→ **Work required**
Reproduce all entries below verbatim. Skip the pictures.

※ ※ ※

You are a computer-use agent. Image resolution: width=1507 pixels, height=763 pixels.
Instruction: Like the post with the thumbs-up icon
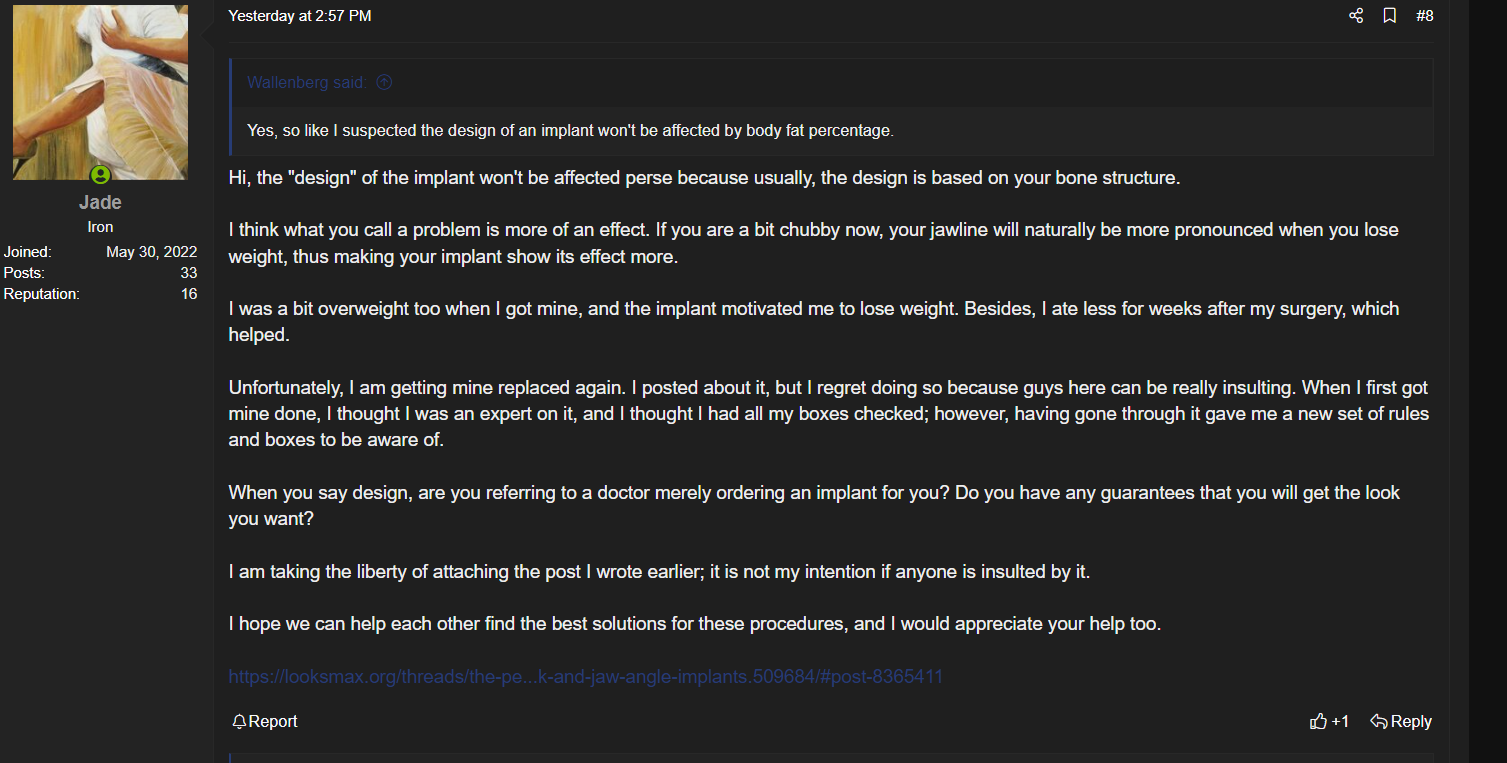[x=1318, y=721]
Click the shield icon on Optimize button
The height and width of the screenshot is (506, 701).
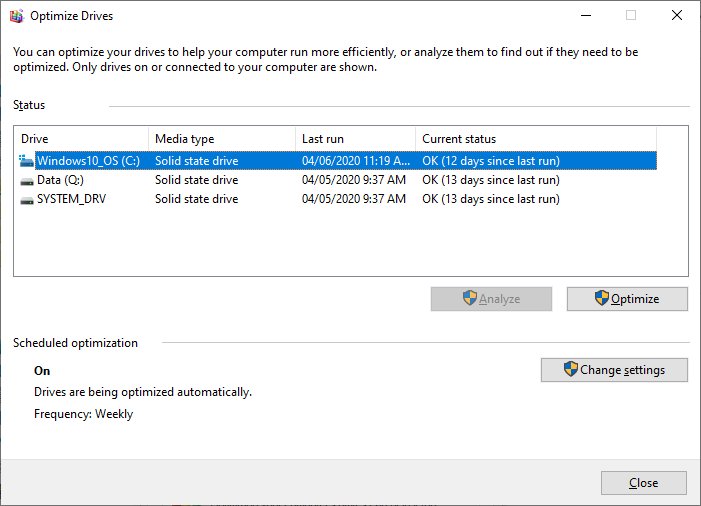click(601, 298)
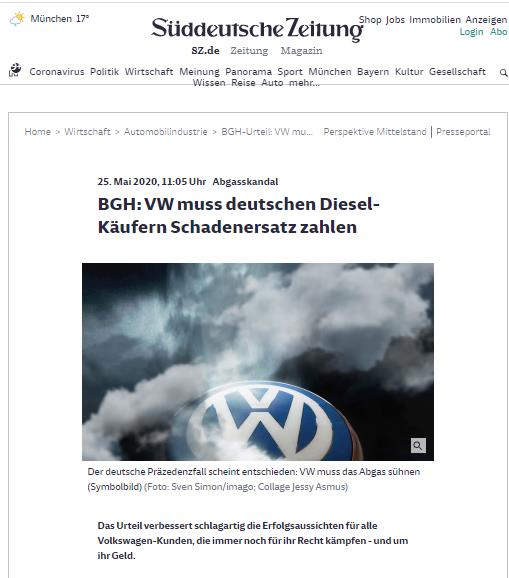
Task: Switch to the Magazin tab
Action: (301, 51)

※ ※ ※

→ **Completed task**
You are a computer-use agent. Image resolution: width=1507 pixels, height=763 pixels.
Instruction: Like the post with the thumbs-up icon
[x=1318, y=721]
Click the shield icon on Optimize button
The height and width of the screenshot is (506, 701).
click(601, 298)
Task: Switch to the Magazin tab
Action: (301, 51)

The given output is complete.